- Exercise directions -
Since only part of the records is wanted, repeat exactly the lines from the one containing "Viewport: 1280px width, 720px" through the last line, both included.

* * *

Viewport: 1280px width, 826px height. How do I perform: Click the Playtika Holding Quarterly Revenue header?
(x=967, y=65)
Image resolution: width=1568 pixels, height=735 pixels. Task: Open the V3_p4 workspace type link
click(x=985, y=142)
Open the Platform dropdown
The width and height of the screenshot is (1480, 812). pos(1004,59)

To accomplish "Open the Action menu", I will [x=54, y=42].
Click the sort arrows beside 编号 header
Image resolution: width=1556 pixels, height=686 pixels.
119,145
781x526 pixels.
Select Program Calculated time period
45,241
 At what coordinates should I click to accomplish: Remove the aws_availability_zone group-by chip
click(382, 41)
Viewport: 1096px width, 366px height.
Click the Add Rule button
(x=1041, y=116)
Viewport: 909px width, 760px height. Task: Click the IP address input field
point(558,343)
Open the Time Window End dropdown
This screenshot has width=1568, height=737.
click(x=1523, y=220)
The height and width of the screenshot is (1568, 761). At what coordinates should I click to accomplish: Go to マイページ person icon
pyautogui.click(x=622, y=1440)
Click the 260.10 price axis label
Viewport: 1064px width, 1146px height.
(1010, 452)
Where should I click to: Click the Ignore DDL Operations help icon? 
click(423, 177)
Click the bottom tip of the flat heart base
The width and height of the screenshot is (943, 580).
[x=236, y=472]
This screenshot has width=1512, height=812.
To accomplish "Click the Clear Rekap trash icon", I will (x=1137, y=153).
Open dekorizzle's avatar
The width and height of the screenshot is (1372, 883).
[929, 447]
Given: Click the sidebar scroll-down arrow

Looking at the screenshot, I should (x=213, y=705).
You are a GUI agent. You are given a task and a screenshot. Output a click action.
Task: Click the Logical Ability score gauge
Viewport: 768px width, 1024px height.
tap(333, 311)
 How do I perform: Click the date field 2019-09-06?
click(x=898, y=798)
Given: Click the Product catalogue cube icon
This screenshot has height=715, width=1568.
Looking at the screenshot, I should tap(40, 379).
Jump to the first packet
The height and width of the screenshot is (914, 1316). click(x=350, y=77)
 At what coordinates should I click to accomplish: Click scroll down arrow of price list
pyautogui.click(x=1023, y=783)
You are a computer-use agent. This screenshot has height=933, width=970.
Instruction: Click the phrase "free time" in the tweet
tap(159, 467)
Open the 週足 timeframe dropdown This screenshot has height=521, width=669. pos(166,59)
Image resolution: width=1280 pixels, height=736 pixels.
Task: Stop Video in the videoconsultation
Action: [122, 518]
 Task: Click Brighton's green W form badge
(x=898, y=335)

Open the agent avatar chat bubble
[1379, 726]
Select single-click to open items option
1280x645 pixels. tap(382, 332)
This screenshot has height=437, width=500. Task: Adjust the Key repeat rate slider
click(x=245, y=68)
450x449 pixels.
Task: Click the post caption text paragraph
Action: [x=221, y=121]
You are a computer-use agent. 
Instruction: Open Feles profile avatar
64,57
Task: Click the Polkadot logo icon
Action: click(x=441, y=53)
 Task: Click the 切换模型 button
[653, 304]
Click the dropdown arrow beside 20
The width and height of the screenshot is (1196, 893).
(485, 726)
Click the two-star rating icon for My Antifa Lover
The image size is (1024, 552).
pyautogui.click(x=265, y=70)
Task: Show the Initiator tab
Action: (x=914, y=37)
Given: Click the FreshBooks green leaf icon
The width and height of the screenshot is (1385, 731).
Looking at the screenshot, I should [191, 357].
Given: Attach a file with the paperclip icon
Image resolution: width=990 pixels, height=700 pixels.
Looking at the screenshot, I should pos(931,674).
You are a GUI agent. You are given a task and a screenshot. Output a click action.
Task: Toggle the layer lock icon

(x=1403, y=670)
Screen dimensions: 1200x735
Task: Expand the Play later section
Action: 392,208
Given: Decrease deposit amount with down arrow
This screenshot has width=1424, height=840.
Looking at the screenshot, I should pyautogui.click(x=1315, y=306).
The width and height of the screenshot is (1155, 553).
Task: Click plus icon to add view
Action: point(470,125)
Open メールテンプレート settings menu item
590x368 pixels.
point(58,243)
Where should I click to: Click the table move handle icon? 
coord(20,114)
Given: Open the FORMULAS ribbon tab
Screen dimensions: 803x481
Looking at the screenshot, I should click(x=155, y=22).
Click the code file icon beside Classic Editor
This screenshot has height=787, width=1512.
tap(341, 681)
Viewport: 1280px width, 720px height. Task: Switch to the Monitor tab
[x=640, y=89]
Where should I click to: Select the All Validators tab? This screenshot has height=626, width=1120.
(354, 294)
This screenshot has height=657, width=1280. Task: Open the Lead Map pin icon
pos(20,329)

* * *

- Your solution -
Viewport: 1280px width, 720px height. Task: Switch to the Monitor tab
[x=640, y=89]
Where should I click to: Select the All Validators tab? This screenshot has height=626, width=1120.
(354, 294)
This screenshot has height=657, width=1280. Task: Open the Lead Map pin icon
pos(20,329)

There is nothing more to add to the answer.